> **Provided text**
————
From   Austin Nichols <[email protected]>
To   [email protected]
Subject   Re: st: Different types of missing data and MI
Date   Mon, 13 Jun 2011 20:50:09 -0400

Clyde Schechter <[email protected]>:
If it's true that your covariate falling below the detection limit is
not predictable from other covariates or outcomes, then it is
apparently orthogonal and can be omitted with no effect; if that's
true, then various imputation schemes should also produce essentially
the same estimates for other coefs.  You might estimate a -tobit- of
the 1/3 missing covariate on other covariates (and possibly the
outcome) and predict based on xb and a random draw from the error
distribution; a detection limit is one of the few instances in which
-tobit- works really well in simulations.  You can also omit the
covariate; you can also replace with the detection limit, or zero, and
include a dummy for missing (all known to be problematic in some
cases, but not yours).  There are more options than these four, but if
these four produce similar results, you have a very good footnote for
whatever table makes the final cut: the results are invariant to this
choice.

On Mon, Jun 13, 2011 at 7:20 PM, Clyde Schechter
<[email protected]> wrote:
> My problem is a third kind of missing data.  One of the covariates is the
> result of a lab assay that has a lower limit of detectability.  So these
> data are not missing in the full sense, rather they are left censored at
> the lower limit of detectability (or, more properly, interval censored
> between zero and the lower limit of detectability).  I don't know what to
> do with these.  -mi- doesn't seem applicable since these are certainly not
> missing at random.  And any way I can think of to try to impute values
> here strikes me as inherently invalid because it appears that the data
> simply do not contain any information whatsoever about the relationship
> between this variable and the outcome (or anything else) in the
> undetectable range.  And I don't know of any analytic methods that handle
> interval-censored independent variables.
————
> **Raw data**

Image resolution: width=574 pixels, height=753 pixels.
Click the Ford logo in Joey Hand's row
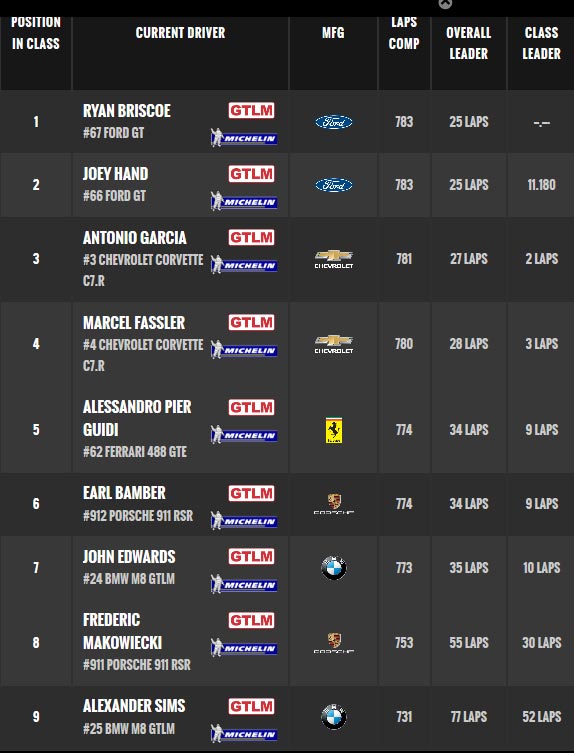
————
> **Task prompt**
In the mailing-list reply on missing data, which situation is named as one of the few where -tobit- works really well in simulations?

> **Response**
A detection limit.